The entire Notre Dame coaching staff, along with a host of former players who know exactly what it feels like to sit in the Fighting Irish locker room and emerge from the tunnel to the cheers of adoring fans, will pass on the experience to the group of eclectic fantasy campers. O’Neill and teammates will be coached, attend meetings and live for four days in the shoes of a Notre Dame football player, before playing a not entirely contact-free flag football game in Notre Dame Stadium.

“Once I started going to the Irish games, which was close to 20 years ago, I was completely hooked,” explained O’Neill who played hockey rather than football as a youngster in Canada.

“I grew up an Irish Catholic and my parents always used to watch Notre Dame and their goal was just to visit the campus. In our house, from the time you were born you were either an Irish fan or you weren’t welcome at the dinner table.

“Now I have had the opportunity to do what you only see on television or by watching from the stands. I have played in that stadium.”

And O’Neil will play there again on Saturday having returned for a second time to the fantasy camp, which costs $5490 to attend, but is worth every cent according to those who live out their dreams.

O’Neill explained: “The main reason I came back was because the first time it was complete sensory overload. I was doing things and meeting people that I never thought was possible and I was overwhelmed.

“It was a stunning experience that I enjoyed, but something I have to experience again at a slower pace. My family flew in from Toronto on game day and I was so anxious because I couldn’t wait for them to arrive on campus and see how wonderful everything was.

This year, John’s wife Jayne, son John, 9, who has just started to play football, and daughter Jillian, 6, will arrive a few days earlier this time to soak up more of the atmosphere themselves.

“Notre Dame is a very family-oriented place and that extends to everyone involved in the camp,” added O’Neill. “I was very unsure what to expect when I arrived for my Freshman year and it was complete open arms from everyone. They brought you in as if you’d been there for the three or four years that the camp had been running and now we meet in the spring or at a reunion game. There are constant emails throughout the year and like a big family, we are never out of contact for long.”

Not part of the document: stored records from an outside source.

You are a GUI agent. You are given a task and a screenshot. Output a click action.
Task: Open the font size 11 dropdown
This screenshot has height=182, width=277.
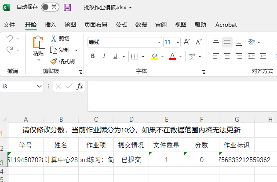178,42
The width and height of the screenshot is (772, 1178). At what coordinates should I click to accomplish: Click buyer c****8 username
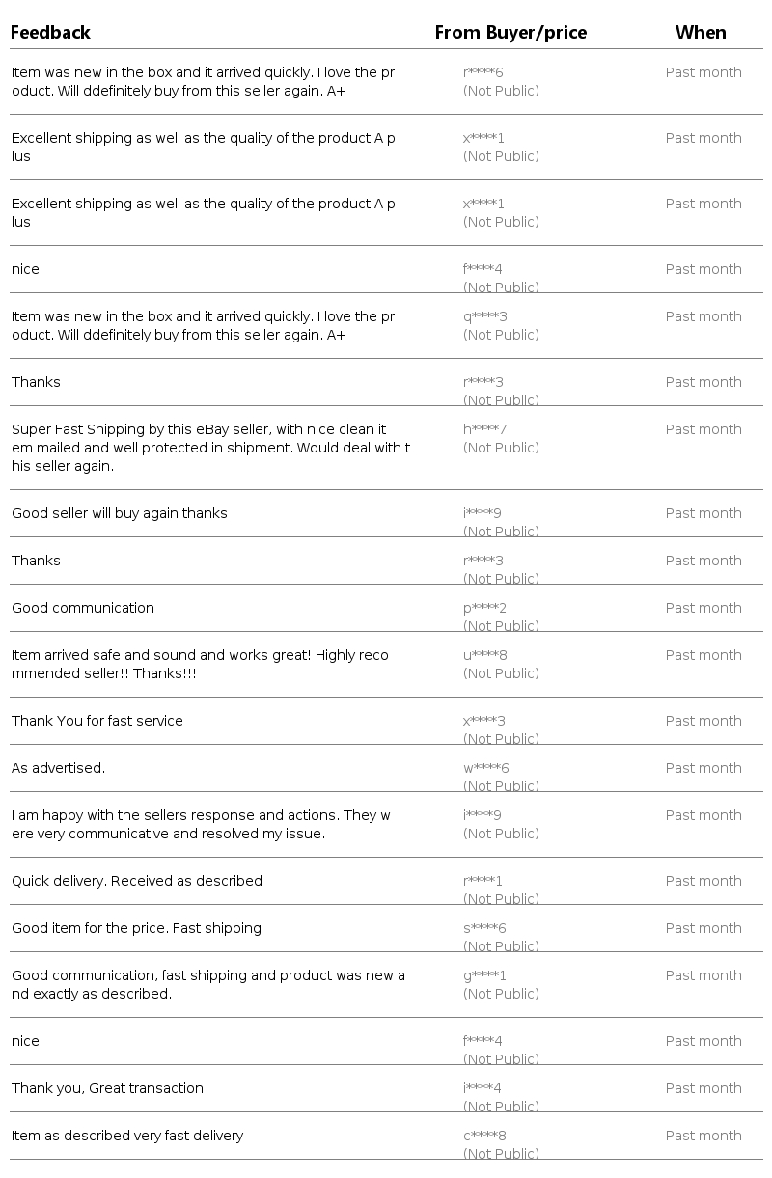[484, 1136]
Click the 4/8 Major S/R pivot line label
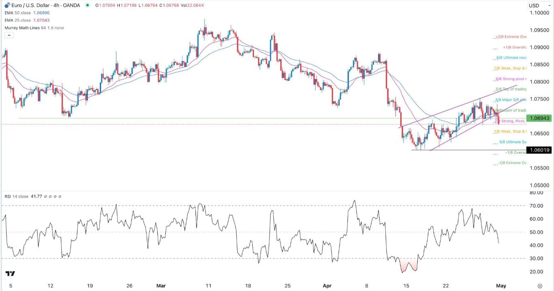The height and width of the screenshot is (291, 554). 510,99

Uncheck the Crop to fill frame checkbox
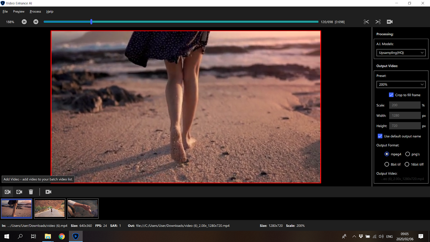pyautogui.click(x=391, y=95)
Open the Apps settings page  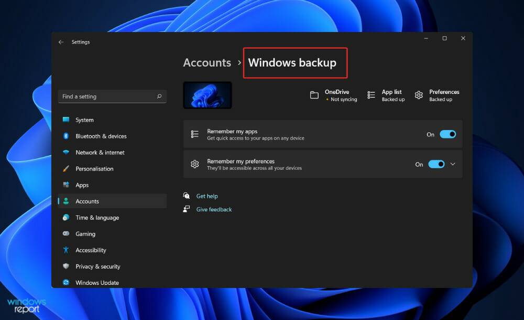tap(83, 185)
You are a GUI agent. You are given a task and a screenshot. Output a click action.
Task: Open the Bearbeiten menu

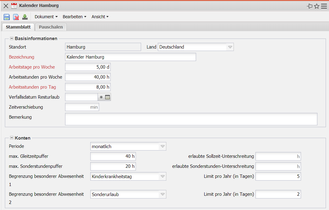(x=74, y=17)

The highlight of the sixth annual Fantasy Camp will be a flag football game played at 1.30pm on Saturday between a Blue and a Gold team to add some extra competitive spirit to the already passionate experience. An anticipated record crowd of more than 500 might seem dwarfed inside the 80,000-capacity Notre Dame Stadium, but that will not detract from the atmosphere.

“The response from family and fiends who want to see their husband, father or uncle pull on a Fighting Irish jersey and run onto the field to fulfill a dream has been overwhelming,” said event organizer Patrick Steenberge. “I played in this stadium in the 70s and when I hear the click-clack of cleats of the Fantasy Camp players as they run out of the tunnel, it gives me that same feeling of excitement that makes the hairs stand up on the back of my neck.”

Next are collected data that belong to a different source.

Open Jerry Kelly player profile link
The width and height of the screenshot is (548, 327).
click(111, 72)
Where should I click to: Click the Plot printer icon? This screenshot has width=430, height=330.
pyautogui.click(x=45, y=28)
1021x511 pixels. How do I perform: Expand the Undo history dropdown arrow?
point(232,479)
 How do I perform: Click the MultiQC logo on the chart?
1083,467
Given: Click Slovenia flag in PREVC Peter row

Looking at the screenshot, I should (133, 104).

O’Neil agrees. He added: “Coming out of that tunnel is so special and magical.”

With so many highlights, O’Neill, who owns a warehousing business in North America that includes an operation in Toronto, has difficulty in narrowing down the Fantasy Camp to his most memorable moment.

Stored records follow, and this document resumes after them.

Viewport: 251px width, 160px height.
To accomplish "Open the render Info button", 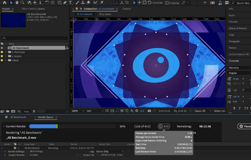I will pos(164,126).
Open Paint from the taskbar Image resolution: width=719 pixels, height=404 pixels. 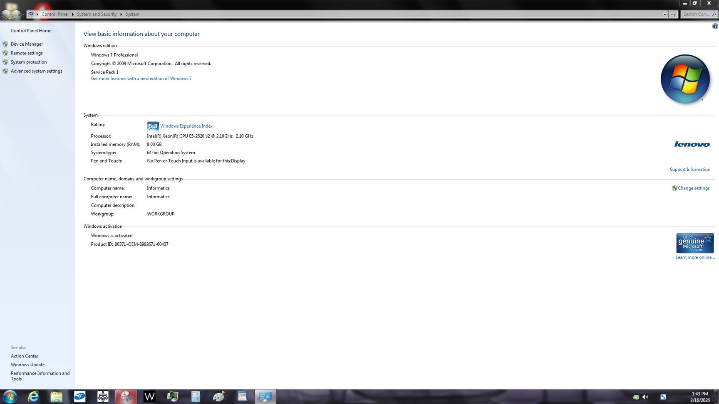coord(219,397)
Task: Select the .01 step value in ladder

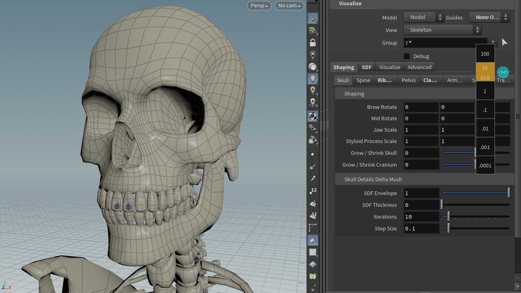Action: coord(485,128)
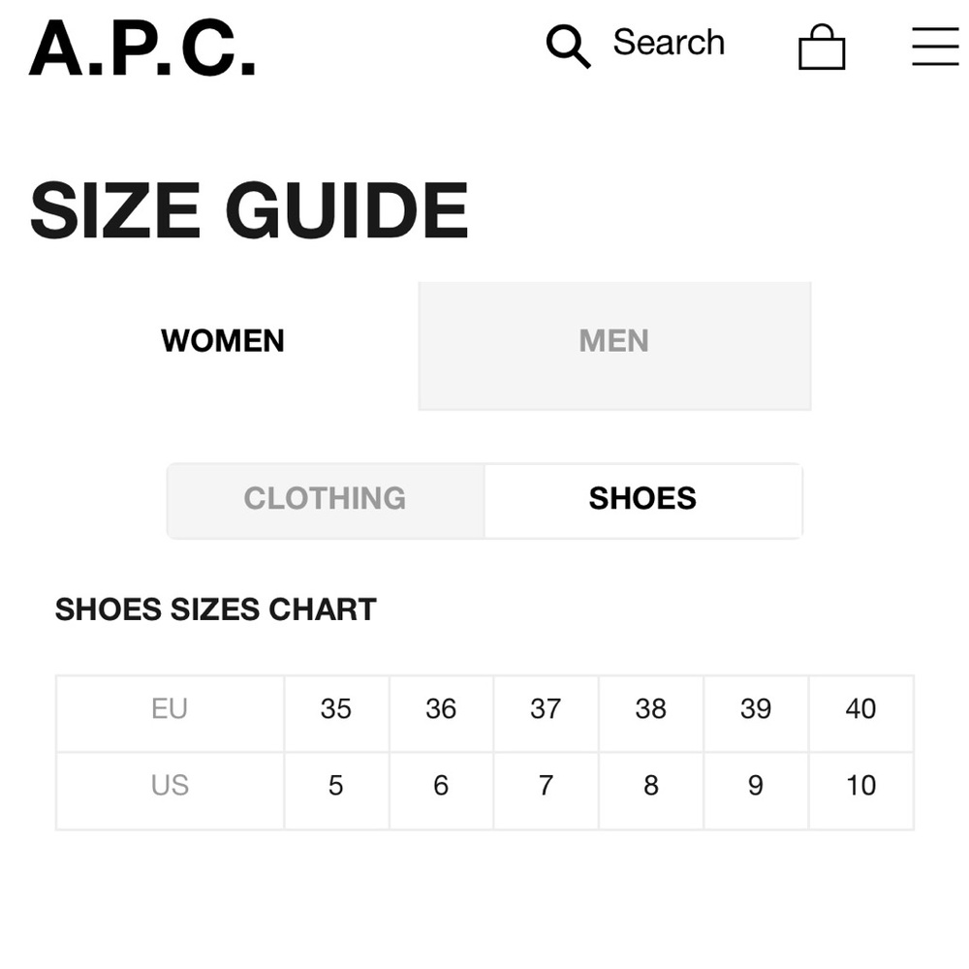
Task: Select EU size 36 in the chart
Action: click(441, 710)
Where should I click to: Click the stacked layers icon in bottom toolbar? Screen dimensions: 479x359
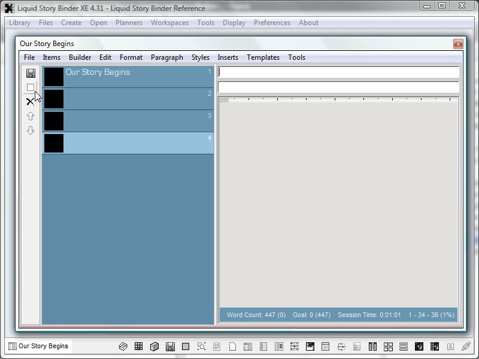(123, 346)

“The biggest highlight is probably the access to the coaches,” he said. “These guys will sit and have a beer with you and actually care about what you’re saying. You imagine them up on pedestals but they’re just regular guys who love Notre Dame and are happy to sit and laugh and joke around. In some ways it is very surreal.”

To add to the authenticity of the event, Notre Dame head coach Charlie Weis will return from a visit to the White House to address the campers on Saturday before the Blue and Gold game. It is those special finishing touches that convince some participants to return every year, in some cases for a sixth time.

O’Neill has a message for Fighting Irish fans who are considering signing up for next summer’s 2009 event.

“If you can even think about coming then you should,” he enthused. “It will fulfill every wish that you had and you really feel like you become a part of the Notre Dame family.

“It runs like clockwork and is an extremely well organized event. I go to a lot of events through my business, but this is done down to a tee.

“We now have a standing joke in my house that Disney, which claims to be the happiest place on earth, is actually in second place behind the Fantasy Camp!”